Le storie di Mohammed, Dana, Safwan e Abod si intersecano sulla direttrice che dall’Italia porta a Stoccolma.
Lampedusa e Milano, per i profughi siriani in fuga dalla guerra, non sono che soste. Il punto di arrivo e il punto di partenza.
Quella in pullman è una delle tante rotte che decidono di intraprendere, il tracciato di una marcia ancora lunga e piena di insidie attraverso i confini sempre più impermeabili dell’Europa di Schengen. Il viaggio non può essere che a tappe. Tragitti brevi, nella speranza che la polizia di confine non salga a bordo. Le soffiate arrivano sui loro cellulari sempre connessi ad internet.
Nei centri d’accoglienza di Milano un tam tam di voci da chi è arrivato fino in Svezia aggiorna su quali passaggi sono più sicuri. L’Austria è off limits: controlli vagone per vagone, treno dopo treno. Ė così che ci si ritrova sulla tratta notturna dei pullman che collegano Milano Lampugnano a Parigi Bercy. Un lancio di dadi, perché se sale la polizia il viaggio finisce, e la Svezia resta solo un sogno. Il regolamento Dublino II parla chiaro: il Paese dell’Unione Europea dove lasci le impronte è il Paese dove devi fare richiesta d’asilo.

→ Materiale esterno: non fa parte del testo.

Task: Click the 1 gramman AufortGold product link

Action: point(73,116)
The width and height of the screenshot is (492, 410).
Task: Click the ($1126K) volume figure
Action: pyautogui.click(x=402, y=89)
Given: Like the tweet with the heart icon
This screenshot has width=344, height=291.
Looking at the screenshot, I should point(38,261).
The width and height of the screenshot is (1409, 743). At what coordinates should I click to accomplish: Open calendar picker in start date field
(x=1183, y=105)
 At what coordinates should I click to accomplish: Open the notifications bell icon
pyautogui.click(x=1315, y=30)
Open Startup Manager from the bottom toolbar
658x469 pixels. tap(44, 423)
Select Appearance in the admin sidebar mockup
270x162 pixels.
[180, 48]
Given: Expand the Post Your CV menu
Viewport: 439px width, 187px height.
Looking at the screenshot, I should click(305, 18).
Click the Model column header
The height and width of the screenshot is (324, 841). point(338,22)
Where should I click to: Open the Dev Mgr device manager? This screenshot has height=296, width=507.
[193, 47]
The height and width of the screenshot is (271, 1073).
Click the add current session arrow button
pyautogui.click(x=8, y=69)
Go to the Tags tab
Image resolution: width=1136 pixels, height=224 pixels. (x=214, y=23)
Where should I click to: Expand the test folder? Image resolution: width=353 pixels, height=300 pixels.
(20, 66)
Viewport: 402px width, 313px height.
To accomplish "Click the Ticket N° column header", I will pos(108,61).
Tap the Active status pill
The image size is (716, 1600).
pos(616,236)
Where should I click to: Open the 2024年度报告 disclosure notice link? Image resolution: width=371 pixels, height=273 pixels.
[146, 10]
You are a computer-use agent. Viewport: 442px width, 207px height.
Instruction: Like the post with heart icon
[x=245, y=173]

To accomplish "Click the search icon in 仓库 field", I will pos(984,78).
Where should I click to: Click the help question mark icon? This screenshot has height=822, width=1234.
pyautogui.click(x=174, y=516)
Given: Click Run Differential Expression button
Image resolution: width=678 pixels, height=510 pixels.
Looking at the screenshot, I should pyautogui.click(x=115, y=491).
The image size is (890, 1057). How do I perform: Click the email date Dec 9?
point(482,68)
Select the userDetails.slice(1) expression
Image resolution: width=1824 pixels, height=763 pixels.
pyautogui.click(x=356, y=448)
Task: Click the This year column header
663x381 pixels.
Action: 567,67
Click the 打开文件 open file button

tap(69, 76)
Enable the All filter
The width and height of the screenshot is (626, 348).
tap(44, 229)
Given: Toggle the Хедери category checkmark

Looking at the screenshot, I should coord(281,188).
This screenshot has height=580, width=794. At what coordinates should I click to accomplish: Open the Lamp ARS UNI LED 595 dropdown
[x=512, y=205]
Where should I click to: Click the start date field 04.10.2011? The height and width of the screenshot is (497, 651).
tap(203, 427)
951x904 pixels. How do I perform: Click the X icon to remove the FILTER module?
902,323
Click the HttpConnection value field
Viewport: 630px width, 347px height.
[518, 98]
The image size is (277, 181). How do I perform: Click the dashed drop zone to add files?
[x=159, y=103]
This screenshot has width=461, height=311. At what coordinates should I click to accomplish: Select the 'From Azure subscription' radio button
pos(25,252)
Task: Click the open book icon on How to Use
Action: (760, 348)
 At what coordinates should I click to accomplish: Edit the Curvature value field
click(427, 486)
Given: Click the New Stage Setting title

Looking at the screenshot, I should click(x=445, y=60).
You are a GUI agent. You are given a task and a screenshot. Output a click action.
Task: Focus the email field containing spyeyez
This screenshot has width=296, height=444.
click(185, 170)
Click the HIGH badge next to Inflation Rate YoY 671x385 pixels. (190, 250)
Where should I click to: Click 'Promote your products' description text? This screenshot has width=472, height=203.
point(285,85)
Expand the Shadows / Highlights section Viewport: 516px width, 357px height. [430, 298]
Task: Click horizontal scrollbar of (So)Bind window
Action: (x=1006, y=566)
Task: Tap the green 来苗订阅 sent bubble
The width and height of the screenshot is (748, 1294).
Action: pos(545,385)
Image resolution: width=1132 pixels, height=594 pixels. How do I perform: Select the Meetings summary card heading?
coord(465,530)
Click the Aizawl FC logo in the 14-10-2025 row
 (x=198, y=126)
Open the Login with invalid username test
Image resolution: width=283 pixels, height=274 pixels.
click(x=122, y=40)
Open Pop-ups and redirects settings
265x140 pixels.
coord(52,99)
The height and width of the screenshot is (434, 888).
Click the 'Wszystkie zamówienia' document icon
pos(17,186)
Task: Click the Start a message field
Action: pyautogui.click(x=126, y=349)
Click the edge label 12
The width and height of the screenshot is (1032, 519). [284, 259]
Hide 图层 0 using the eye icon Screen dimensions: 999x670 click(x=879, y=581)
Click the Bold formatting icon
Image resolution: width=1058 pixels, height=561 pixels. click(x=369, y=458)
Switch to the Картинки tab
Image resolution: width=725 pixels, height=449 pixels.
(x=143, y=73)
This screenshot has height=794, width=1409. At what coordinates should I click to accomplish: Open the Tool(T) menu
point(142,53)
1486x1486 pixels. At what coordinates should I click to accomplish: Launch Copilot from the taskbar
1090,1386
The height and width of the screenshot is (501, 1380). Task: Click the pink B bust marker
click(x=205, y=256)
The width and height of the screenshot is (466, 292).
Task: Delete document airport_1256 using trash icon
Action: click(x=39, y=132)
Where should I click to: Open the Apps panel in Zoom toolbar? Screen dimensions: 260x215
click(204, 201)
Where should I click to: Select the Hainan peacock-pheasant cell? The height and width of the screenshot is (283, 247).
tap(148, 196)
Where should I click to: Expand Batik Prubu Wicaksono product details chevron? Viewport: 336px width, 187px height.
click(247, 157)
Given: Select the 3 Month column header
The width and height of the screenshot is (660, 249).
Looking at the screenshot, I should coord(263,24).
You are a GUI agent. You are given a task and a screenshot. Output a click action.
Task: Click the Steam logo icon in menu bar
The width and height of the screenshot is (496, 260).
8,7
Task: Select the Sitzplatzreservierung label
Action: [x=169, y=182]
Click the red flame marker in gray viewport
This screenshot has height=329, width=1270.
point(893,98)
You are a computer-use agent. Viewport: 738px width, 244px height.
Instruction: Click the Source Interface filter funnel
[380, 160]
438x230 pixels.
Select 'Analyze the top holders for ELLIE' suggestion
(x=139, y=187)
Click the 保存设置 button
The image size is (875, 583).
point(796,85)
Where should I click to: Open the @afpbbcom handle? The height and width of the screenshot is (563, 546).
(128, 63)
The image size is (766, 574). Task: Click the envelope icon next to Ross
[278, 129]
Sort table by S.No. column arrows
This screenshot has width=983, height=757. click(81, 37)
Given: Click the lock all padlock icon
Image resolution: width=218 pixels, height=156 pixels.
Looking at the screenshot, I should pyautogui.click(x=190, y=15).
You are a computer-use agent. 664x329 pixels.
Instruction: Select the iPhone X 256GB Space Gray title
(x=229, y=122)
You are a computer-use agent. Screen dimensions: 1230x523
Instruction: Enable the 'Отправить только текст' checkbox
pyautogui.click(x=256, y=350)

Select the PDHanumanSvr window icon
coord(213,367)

Per la gran parte dei profughi, che in Siria erano benestanti e appartenevano alle classi medio alte, l’Italia non è un’opzione preferibile. Un luogo malsicuro, dove il sistema d’accoglienza è al collasso e ha perciò poco da offrire a chi è costretto dalle bombe a pensare di rifarsi una vita lontano da casa. Per loro è chiaro che lasciare le impronte digitali qui significherebbe una permanenza infinita nei Cara (centri di accoglienza per richiedenti asilo ndr) e un labirinto burocratico nel quale veder svanire i risparmi assieme al proprio futuro.
La diaspora siriana si costella così di punti su una mappa. Di storie che raccontano dell’incapacità dell’Europa di rispondere unita ad un’emergenza in atto da ormai due anni. Molte sono storie di fantasmi che solcano l’anticamera delle istituzioni, bloccati nel limbo di burocrazie miopi, come il caso di Mohamed, profugo palestinese prima, e profugo siriano ora, scappato dalle bombe che il regime di Assad ha fatto piovere sui tetti del campo di Yarmouk a Damasco. Attende che la Francia lo inserisca nelle sue pratiche d’accoglienza mentre vede esaurirsi in una clessidra estenuante i giorni del suo visto turistico.
Il viaggio riprende verso Nord, le strade e i destini si dividono. Safwan, 37 anni commerciante di Hama, sale con la moglie e i due figli sul treno diretto a Liegi, in Belgio. Un altro confine, un altro tratto di penna sulla mappa. Il pullman dell’Eurolines, invece, macina chilometri lentamente. Ventisei ore per congiungere Parigi a Malmö. Chi sceglie questa strada fa i suoi conti con la fortuna, 1900 chilometri e quattro confini da superare. Per la strada altre voci si intessono agli esili fili che uniscono i punti della storia di questo viaggio.
Dana esce dalle porte dal centro d’accoglienza del Migrationsverket, l’ufficio immigrazione di Malmö. Ha 18 anni ed è arrivata fino in Svezia con la madre, il fratello e lo zio. Del suo viaggio ha ricordi confusi, le immagini e le persone della sua odissea si sovrappongono. Racconta dei barconi affollati, delle violenze subite a bordo dai passeggeri: «Arrivati in mezzo al mare, la prima cosa che ci hanno chiesto è stato di consegnar loro i nostri cellulari e tutti i soldi». Non ricorda quasi nulla della strada percorsa da Lampedusa fino a qui. Sa solo che ce l’ha fatta e che può ricominciare la sua vita. Vuole studiare ingegneria e ha le idee chiare, come chiare sono le azioni che la Svezia ha messo in atto per accogliere gli esuli siriani.